Women's History Month: Marsha P. Johnson

Women’s History Month celebrates all women, not just cisgender women. Marsha P. Johnson is regarded as one of the most significant trans-activists in history, which is why we have chosen her for our spotlight this week.

Who Was She?

Born into a Roman Catholic family in 1945, Marsha’s childhood was not an easy one, as early attempts at cross dressing experiments were quickly reprimanded by both family and neighbours.

Upon graduating from High School, she left her parents’ house for New York City where she waited tables before entering the drag scene and finally connecting with the LGBTQ community. Marsha would go on to perform in numerous venues, and would even model for a series of Any Warhol portraits.

In the early hours of the morning, on the 28 June, 1969, New York police conducted a raid on the Stonewall Inn, a gay bar in Greenwich Village, home to numerous members of the LGBTQ community, including gay men, butch lesbians, and drag queens. The raid however, did not follow standard procedure. Clientele refused to show identification.

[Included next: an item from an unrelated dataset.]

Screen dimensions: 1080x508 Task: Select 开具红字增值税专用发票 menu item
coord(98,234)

Trans women, drag queens, and crossdressers refused to be escorted to bathrooms to have their sex identified. One woman, whilst being dragged into a police wagon, fought and escaped several times whilst the crowd watched on. Slowly but surely, animosity grew, as the crowd began to jeer and chant at officers. A cry of “Why don’t you guys do something?” by the arrested woman set off the spark that would become the Stonewall Riots.

Marsha P. Johnson, amongst others has been indicated as one of the primary instigators of the riot. Having said to have “thrown the first brick” she is credited by many as being in the vanguard of the rioting. After significant damage and violence, the police were retreating, having been humiliated in the process. The rioting continued however, leading into a second night, during which Marsha took a significant role.

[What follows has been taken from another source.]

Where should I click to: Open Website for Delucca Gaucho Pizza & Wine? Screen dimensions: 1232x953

Numerous eye witnesses stated that it was the trans community who were doing much of the fighting against the police forces, driving back the officers from the crowd.  Eventually the crowds dispersed, but it was absolutely not the end of the story.

Following the riots, Marsha joined the Gay Liberation front, and participated in numerous activist events, protests, and pride rallies. With her friend Sylvia Rivera, she founded S.T.A.R., an organization dedicated to providing aid to homeless trans people. In order to supplement this, Marsha and Sylvia both engaged with sex work, and were landed in trouble with the police numerous times.

In 1992, following the annual pride parade, Marsha’s body was discovered in the Hudson River. Police ruled her death as a suicide, a decision that has been consistently disputed by those who knew her, and by the fact that a large wound was found on the back of her head. In 2012, Marsha’s case was reopened as a possible homicide.

 

The Legacy

Marsha’s life was one which is both tragic, and inspiring. When we look back at Marsha’s life we must consider the history of trans women across the globe, one of oppression, regulation, and constant struggle to exist.

The Stonewall Riots paved the way for LGBTQ liberation, with trans women at its forefront. Naturally it’s important to remember that trans people were only beginning to be accepted at this point, and most used drag as a way of gender expression.

By today’s standard, many might have identified as non-binary, agender, queer, or any other identity. We must treat those who helped shape our present with respect and dignity, and during Women’s History Month, take some time to consider those often not represented by mainstream media.

Trans women, women of colour, and disabled women are all part of our history. Let us make the history books reflect that fact.